The new rules are a start. I have already written more than enough about crushing the peer to peer OTC system in the trading of "exotic" financial instruments. The Clearing house idea is a start.

What I haven't read, however, is the simplest but most necessary reform of this bilious system. More money for the SEC. Much more money. Three times the funding it gets now at the very least. Some protocol for allocating funding so that the SEC cannot be threatened by the stray bribed senator. An increase of SEC personnel by at least a couple of thousand. Again, the increase should be dictated by the size of the sector to be regulated. If all regulations simply remained the same and the SEC was inflated to a size commensurate with the work it should be doing, we would already have avoided a couple of turns on the slide into the pit. After Bear Stearns fell, amazingly, the SEC did nothing. They sent nary a forensic accountant nor a lawyer into Lehman Bros, Goldman Sachs, Merril etc. etc. In those six months, the zombies and their enablers should have been thoroughly anatomized. They haven't been yet. They may not be ever. And this intentional mystery - mysteries and enigmas are what the Street lives on, now - persists as an elite defense mechanism, against all comers.

More light, as Goethe said, and died. More light.

2 comments:

Brian said...

Honestly don't think that will work. You can always invent another "product" and stay ahead of the bureaucrats. Plus, don't forget regulatory capture.
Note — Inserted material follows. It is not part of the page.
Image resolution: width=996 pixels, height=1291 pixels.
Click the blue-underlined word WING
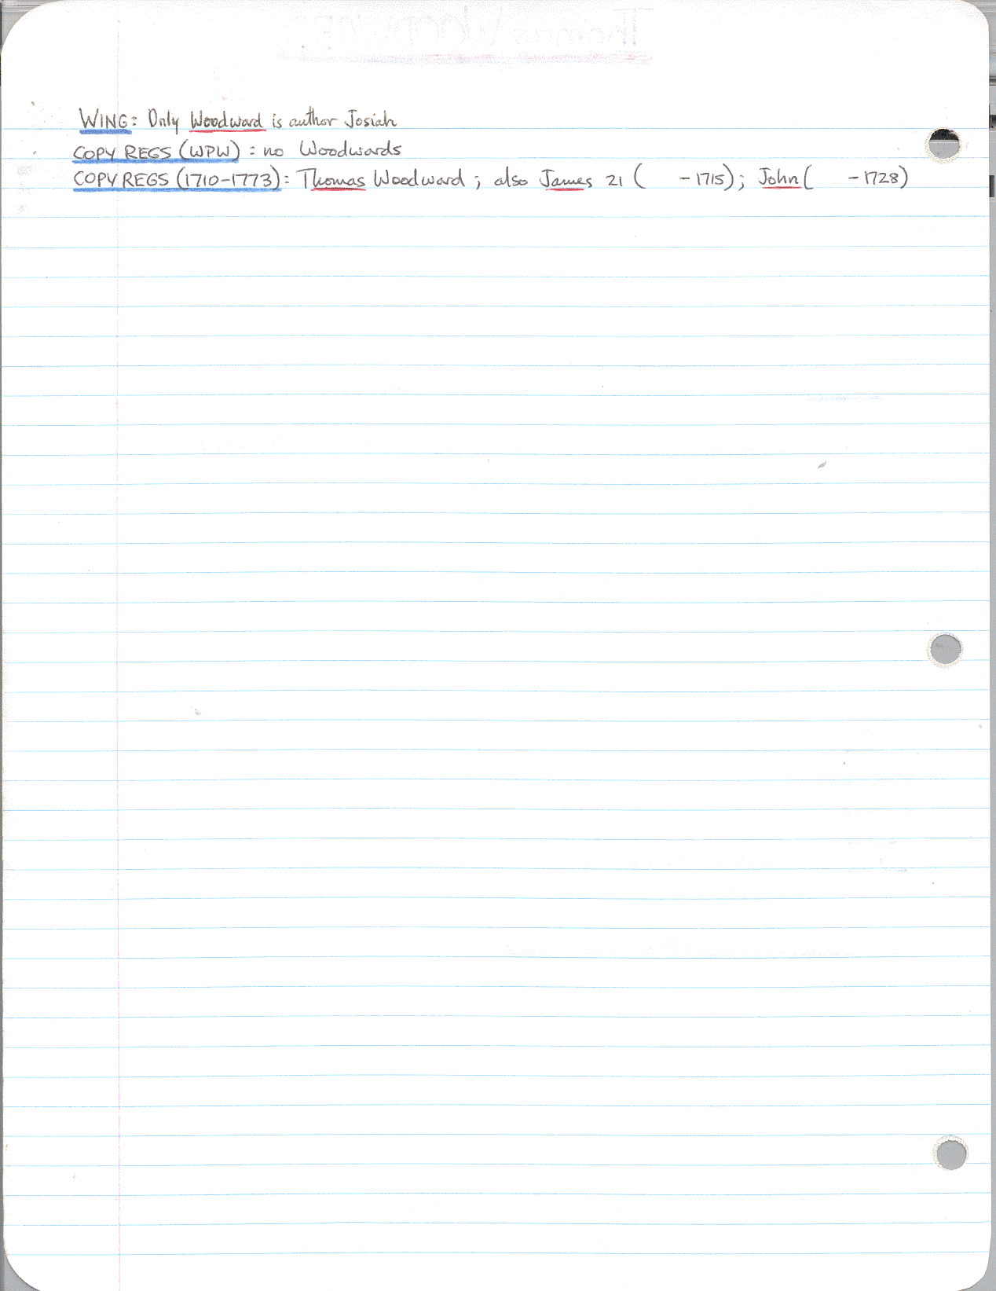point(103,120)
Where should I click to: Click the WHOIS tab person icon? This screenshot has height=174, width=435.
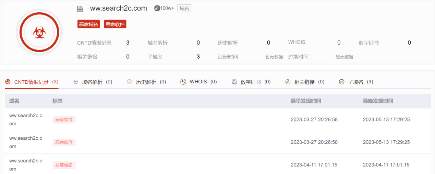coord(183,82)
I don't know what will work...flat out outlawing many of the Products" will simply move the casino economy to London-or the Cayman Islands.

roger said...

Regulatory capture, here, was all about a less than resourced regulatory board. That's why - though I agree about new rules - in the end, it all comes down to an animated and independent regulator. The game is not, after all, all on the other side. As any Southern sheriff knows, there's an infinite amount of law to arrest a person if you really want to.

I'd like to see the fees raised charged to financial services companies. That money, just like the charges the FDIC levels on banks, could take away the threat of some CT senator against the SEC. In fact, I'd bet that this would work so well that it will never be proposed.